Turn the stretch of lines below, from the one containing "This screenshot has width=936, height=628." through the one containing "point(57,390)", into a numbered list with blank lines dropped. Leave the pictures out.
★ ★ ★ ★
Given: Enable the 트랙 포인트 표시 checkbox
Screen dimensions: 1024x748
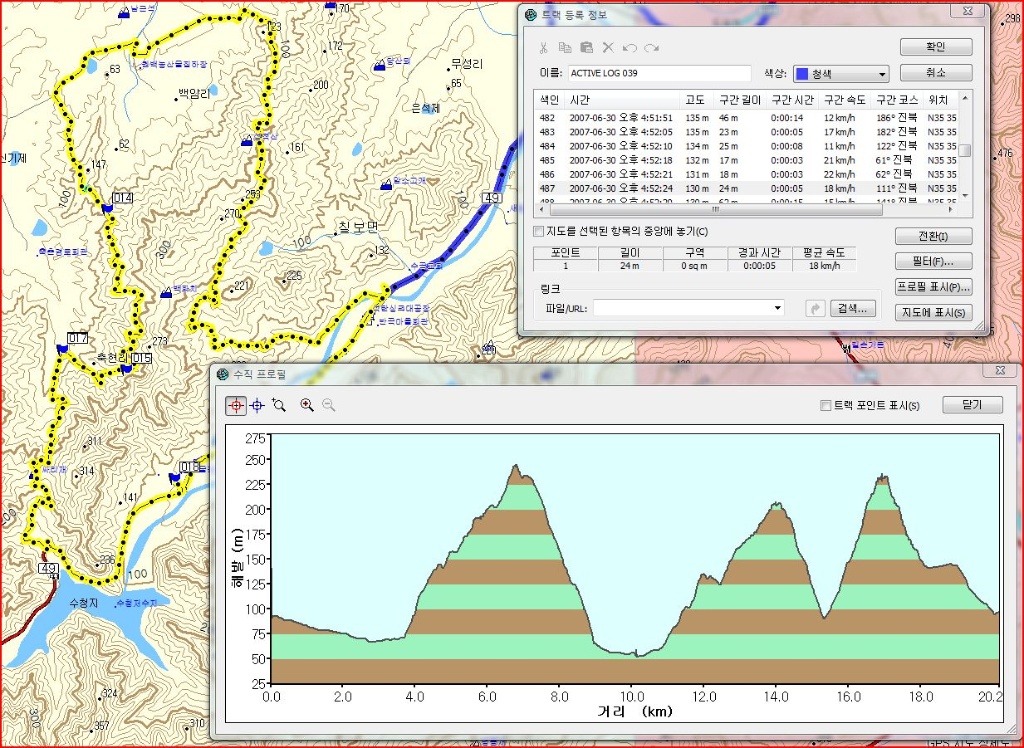Looking at the screenshot, I should [825, 406].
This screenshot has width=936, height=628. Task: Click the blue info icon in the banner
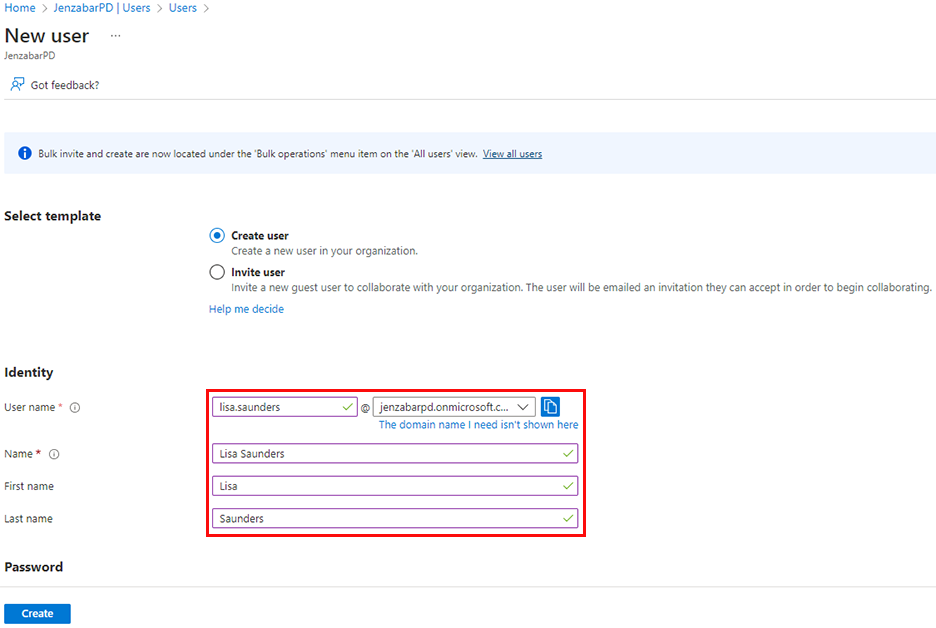tap(24, 153)
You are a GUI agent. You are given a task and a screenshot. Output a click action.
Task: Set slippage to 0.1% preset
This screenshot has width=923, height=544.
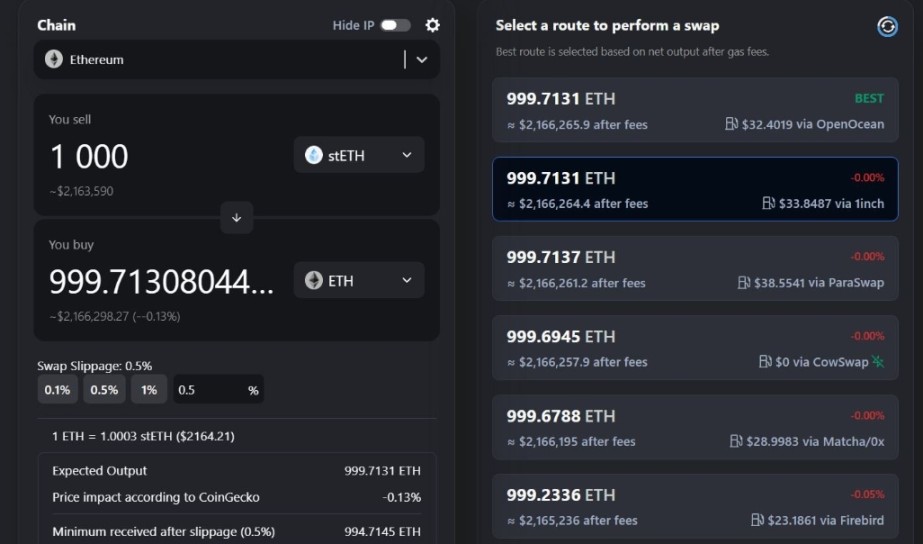point(57,390)
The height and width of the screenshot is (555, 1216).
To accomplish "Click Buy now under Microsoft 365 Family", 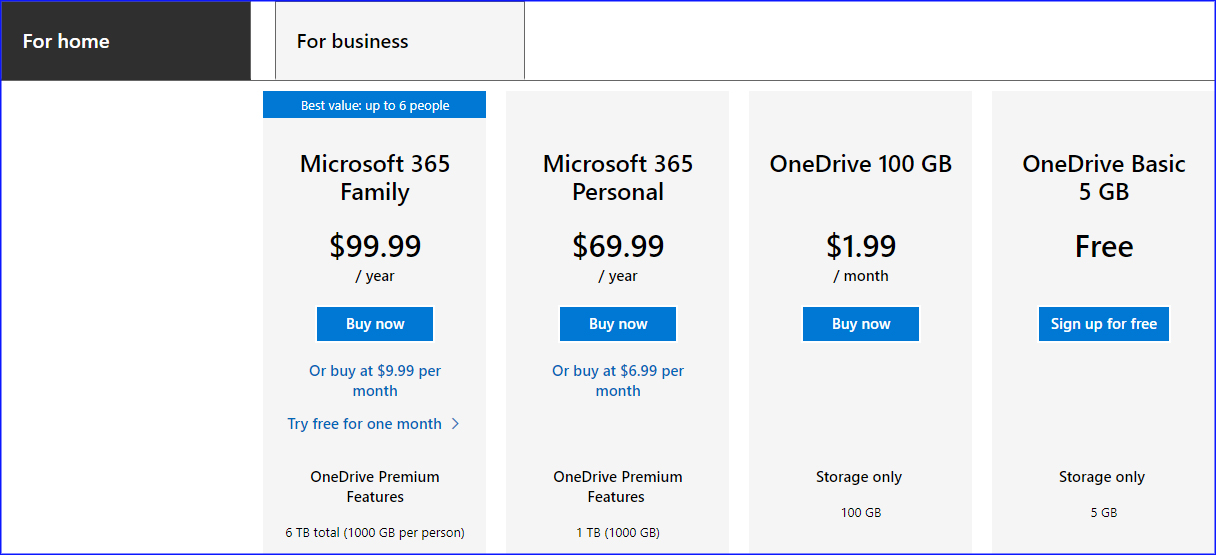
★ ★ ★ ★
• Final answer:
1. This screenshot has width=936, height=628. Task: Click the blue info icon in the banner
2. tap(24, 153)
3. You are a GUI agent. You are given a task and a screenshot. Output a click action.
4. Task: Set slippage to 0.1% preset
5. This screenshot has width=923, height=544.
6. point(57,390)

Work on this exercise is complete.